## SOURCE PASSAGE:
I deleted the post, but felt a little stupid and embarrassed. I should have known better. Here, I’m a modern woman who works in IT and I should be aware of identity theft issues. But, wait! Is my last sentence even safe? Is it okay to share my gender and industry? You probably could have guessed that I was female from the column title...after all, there aren’t too many men named “Annie.” And there are millions of people working in IT, so that’s not too personal. But it begs the question, “What is safe to share?”

I’m sure I could find articles on the internet offering guidelines, but, instead, I’m going to strip down my original anecdotes of anything that could uniquely identify me to a bad guy. Here is what’s left:

In the Beginning
I was born. Not a terribly original opening, but safe as far as identity theft goes. Since I have the act of “being born” in common with every other person on the planet, I’m certain the identity thieves can’t use it against me. Originally, I included some details on when and where the blessed event took place, but suffice it to say that I was born...somewhere, during one of the twelve months of the year, sometime in the last century.

## COLLECTED DATA:
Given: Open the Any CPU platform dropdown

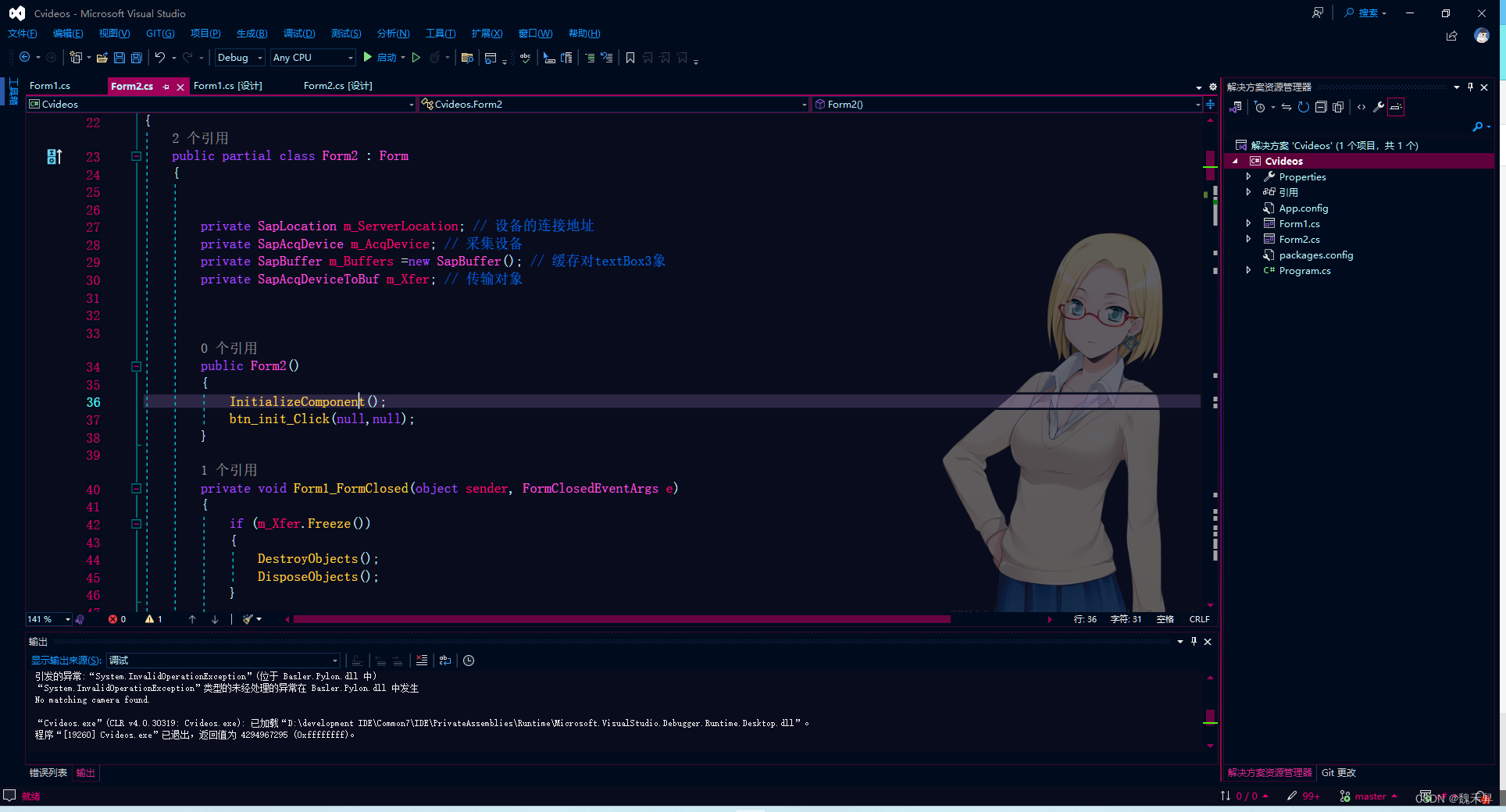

## TASK OBJECTIVE:
According to the column on identity theft, what industry does the writer work in? The lines were taken from a different source than the column on identity theft.

## EXERCISE OUTPUT:
IT